Extrait
____________

Dès 1936, pour la musique du film Karakoram, conçue par
Pierre Vellones, il
utilise les ondes Martenot, qui marquent le début des synthétiseurs de
musique.
Un sportif accompli
Marcel Ichac afficha plus d'une centaine d'ascensions à son palmarès
d'alpiniste.
Il fut membre de l'Explorers Club de New-York, de la
Société des
explorateurs français et du
Groupe de Haute Montagne (GHM), tout comme son
épouse, Gabrielle Ichac-Lartigue, elle même alpiniste confirmée.
Lorsque la haute montagne lui fut fermée, à 70 ans, Marcel
Ichac se lança dans la
course à pied et la marche de grand fond.
Il participa régulièrement aux 100 Km de Millau (France), et au Marathon de
New-York, dont il obtint en 1986, la première place dans la catégorie diamond
age, des plus de 80 ans.
Le groupe amical et familial
Les films de Marcel Ichac sont, depuis les tous premiers,
des histoires d'amitié. Ses amis de montagne deviendront ses amis dans la
vie et il épousera Gabrielle Lartigue, rencontrée dans le groupe de Bleau.

____________

Répondez à ces questions sur l'extrait consacré à Marcel Ichac.
(a) Combien d'ascensions Marcel Ichac afficha-t-il à son palmarès d'alpiniste ?
(b) À quel âge se lança-t-il dans la course à pied et la marche de grand fond ?
(c) Où rencontra-t-il Gabrielle Lartigue ?

Données enregistrées
____________

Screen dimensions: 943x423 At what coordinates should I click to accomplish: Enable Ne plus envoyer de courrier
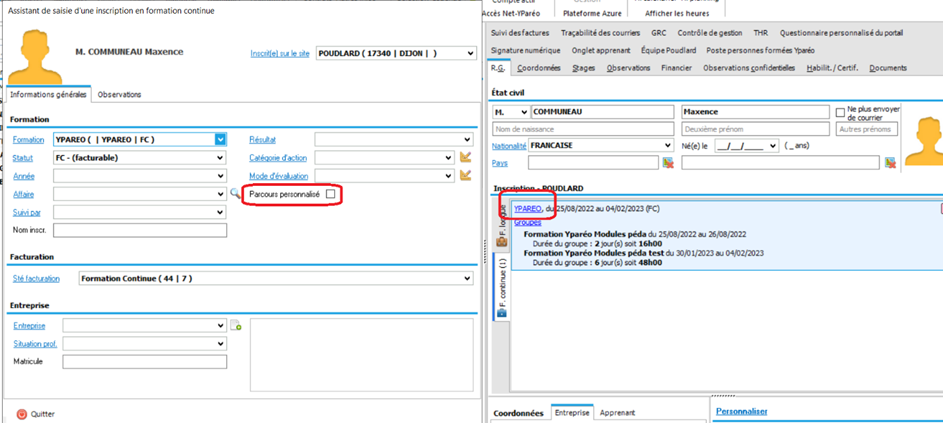coord(841,113)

____________

Réponse rédigée
(a) Plus d'une centaine.
(b) À 70 ans, lorsque la haute montagne lui fut fermée.
(c) Dans le groupe de Bleau.